On the authority of Abu Hurayrah (RA), who said that the Messenger of Allah (SAW) said: The gates of Paradise will be opened on Mondays and on Thursdays, and every servant [of Allah] who associates nothing with Allah will be forgiven, except for the man who has a grudge against his brother. [About them] it will be said: Delay these two until they are reconciled; delay these two until they are reconciled. It was related by Muslim (also by Malik and Abu Dawud).

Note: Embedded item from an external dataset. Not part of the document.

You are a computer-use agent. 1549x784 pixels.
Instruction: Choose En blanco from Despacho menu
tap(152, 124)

Apply this to neighbours, husbands and wives, children and parents, in fact everyone. According to the fiqh of this understanding, when Allah receives the deeds of this person, He will ask the angels to put those deeds aside until the Day of Judgment, or until the people are reconciled and have fixed their behaviour. On the Day of Judgement, Allah will ask why you are upset with the other person, and if Allah finds that you have a legitimate excuse, then it is up to Allah’s mercy and wisdom to accept your deeds or not. Now think of your acrimonious behaviour against those you dislike, and the ones you refused to forgive even if they apologise, and whether these will be valid excuses to Allah. Is this not scary?
Anas ibn Malik (RA) reported: We were sitting with the Messenger of Allah, peace and blessings be upon him, and he said, “Coming upon you now is a man from the people of Paradise.” Aman from the Ansar came whose beard was dishevelled by the water of ablution and he was carrying both of his shoes with his left hand. The next day the Prophet repeated the same words, and the man came in the same condition. The third day the Prophet repeated the same again, and the man came in the same condition. When the Prophet stood up to leave, Abdullah ibn Amr (RA) followed the man and he said, “I am in a dispute with my father and I have sworn not to enter my home for three days. May I stay with you?” The man said yes.

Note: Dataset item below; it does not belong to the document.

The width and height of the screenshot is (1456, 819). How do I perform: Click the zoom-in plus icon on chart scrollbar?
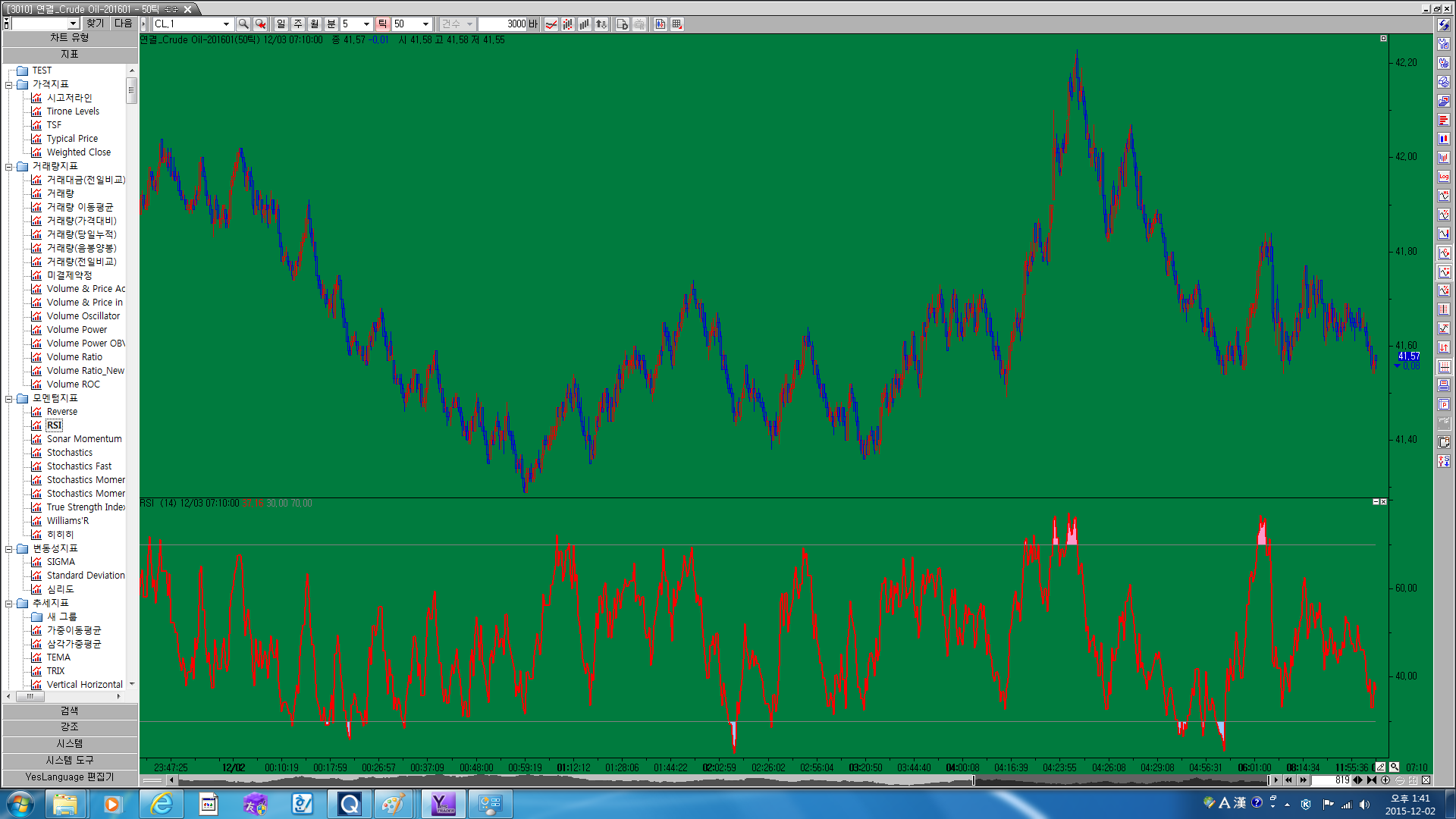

Abdullah stayed three nights with the man but he never saw him praying at night. Whenever he went to bed, he would remember Allah and rest until he woke up for morning prayer. Abdullah said that he never heard anything but good words from his mouth. When three nights had passed and he did not see anything special about his actions, Abdullah asked him, “O servant of Allah, I have not been in dispute with my father nor have I cut relations with him. I heard the Prophet say three times that a man from the people of Paradise was coming to us and then you came. I thought I should stay with you to see what you are doing that I should follow, but I did not see you do anything special. Why did the Prophet speak highly of you?” The man said, “I am as you have seen.” When Abdullah was about to leave, the man said, “I am as you have seen, except that I do not find dishonesty in my soul towards the Muslims and I do not envy anyone because of the good that Allah has given them.” Abdullah said, “This is what you have achieved and it is something we have not accomplished.” (Musnad Aḥmad)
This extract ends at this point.